ATI RN
ATI Comprehensive Exit Exam 2023 With NGN
1. A nurse is preparing to administer a controlled substance. Which of the following actions should the nurse take?
- A. Witness the waste of the controlled substance by another nurse
- B. Dispose of the controlled substance by yourself
- C. Leave the controlled substance in the client's room for later use
- D. Document the administration and sign off at the end of the shift
Correct answer: A
Rationale: The correct action for the nurse preparing to administer a controlled substance is to witness the waste of the controlled substance by another nurse. This practice is crucial to prevent misuse and ensure accurate documentation. Choice B is incorrect because disposing of the controlled substance by oneself without proper witnessing is not in accordance with safety protocols. Choice C is incorrect as leaving a controlled substance unattended in a client's room poses risks of diversion or unauthorized access. Choice D is incorrect because documenting the administration and signing off at the end of the shift is important but does not specifically address the issue of witnessing the waste of a controlled substance, which is a critical step in ensuring proper handling and accountability.
2. A client receiving warfarin is being taught by a nurse. Which of the following client statements indicates an understanding of the teaching?
- A. I will avoid eating leafy green vegetables while taking this medication.
- B. I will need to have my INR checked regularly while taking this medication.
- C. I will take this medication at the same time each day.
- D. I will avoid taking aspirin while taking this medication.
Correct answer: D
Rationale: The correct answer is D because clients taking warfarin should avoid aspirin to reduce the risk of bleeding, as both medications can thin the blood. Choice A is incorrect because it is essential to eat a consistent amount of leafy green vegetables to maintain a steady intake of Vitamin K, which can impact warfarin's effectiveness. Choice B is incorrect although important because INR checks are necessary but do not specifically show an understanding of the teaching. Choice C is incorrect because while taking warfarin at the same time each day is beneficial for consistency, it does not directly address the interaction with aspirin.
3. A nurse is caring for a client who has a pneumothorax and is being treated with a chest tube. Which of the following findings indicates that the lung has re-expanded?
- A. There is no fluctuation in the water seal chamber.
- B. There is continuous bubbling in the suction control chamber.
- C. There is tidaling in the water seal chamber.
- D. The drainage system is positioned at the level of the client's chest.
Correct answer: A
Rationale: The correct answer is A: 'There is no fluctuation in the water seal chamber.' In a client with a pneumothorax being treated with a chest tube, the absence of fluctuation in the water seal chamber indicates that the lung has re-expanded. This finding suggests that there is no air leak from the lung into the pleural space. Choices B and C are incorrect because continuous bubbling in the suction control chamber or tidaling in the water seal chamber would suggest ongoing air leakage, indicating that the lung has not fully re-expanded. Choice D is also incorrect as the position of the drainage system does not directly indicate lung re-expansion.

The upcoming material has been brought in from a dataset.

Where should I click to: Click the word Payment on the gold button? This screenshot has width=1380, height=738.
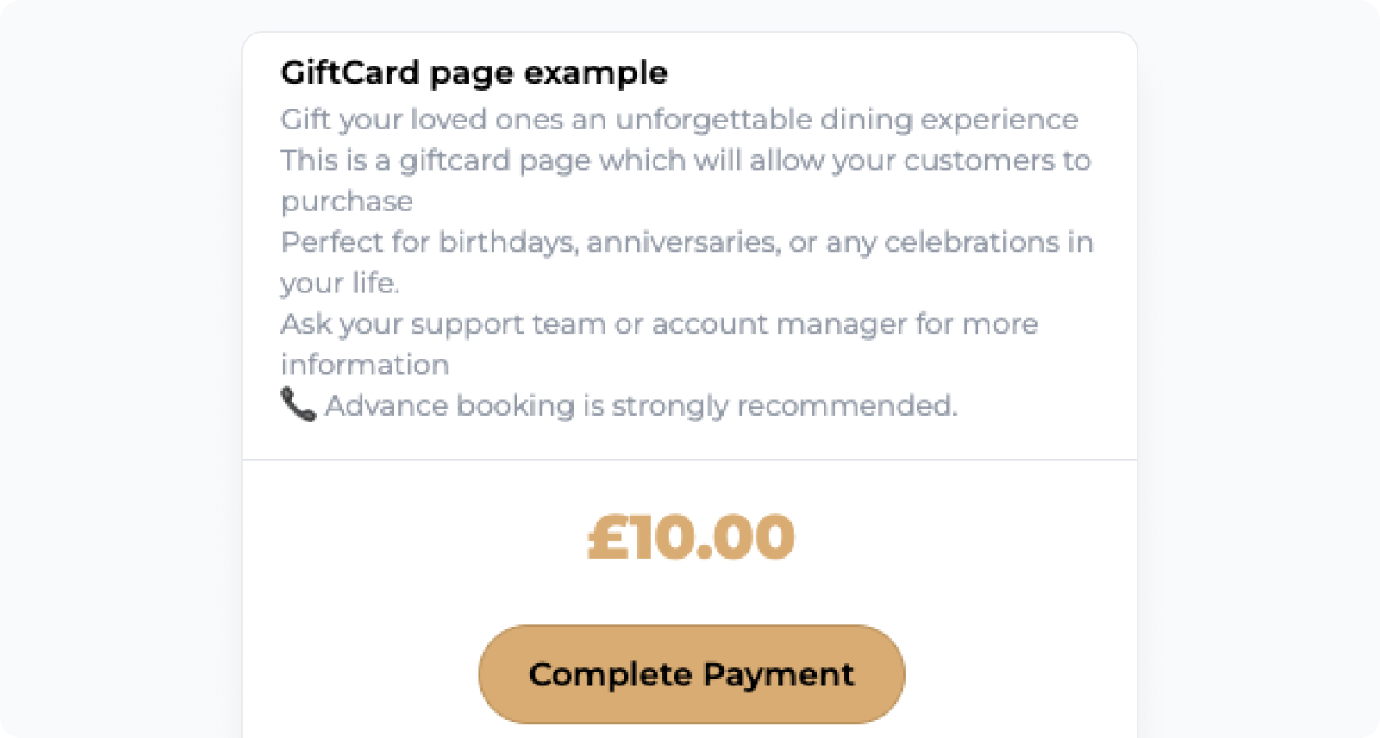779,675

4. A nurse is caring for a client who is 2 days postoperative following abdominal surgery. Which of the following findings should the nurse report to the provider?
- A. Serosanguineous wound drainage
- B. Heart rate of 90/min
- C. Urine output of 30 mL/hr
- D. Temperature of 37.3°C (99.1°F)
Correct answer: C
Rationale: A urine output of 30 mL/hr is significantly low and indicates possible renal impairment or inadequate perfusion to the kidneys, which are critical for postoperative recovery. In this situation, decreased urine output could lead to fluid and electrolyte imbalances, affecting the client's overall condition. The nurse should report this finding promptly to the healthcare provider for further evaluation and intervention. Serosanguineous wound drainage is a normal finding in the early postoperative period and does not typically warrant immediate concern. A heart rate of 90/min is within the normal range and may be expected in a postoperative client due to the stress response. A temperature of 37.3°C (99.1°F) is slightly elevated but not a concerning finding in isolation postoperatively.
5. A nurse is assessing a client who has a new diagnosis of diabetes mellitus. Which of the following findings should the nurse expect?
- A. Increased urinary output.
- B. Weight gain.
- C. Blurred vision.
- D. Diaphoresis.
Correct answer: A
Rationale: Increased urinary output is a common finding in clients with diabetes mellitus due to hyperglycemia and osmotic diuresis. This results in the body trying to eliminate excess glucose through urine, leading to increased urinary frequency and volume. Weight gain is not typically associated with diabetes mellitus but may occur in poorly controlled cases due to increased calorie intake. Blurred vision is more commonly associated with acute complications like hyperglycemia or hypoglycemia. Diaphoresis, or excessive sweating, is not a typical finding in diabetes mellitus but can be seen in conditions like hypoglycemia.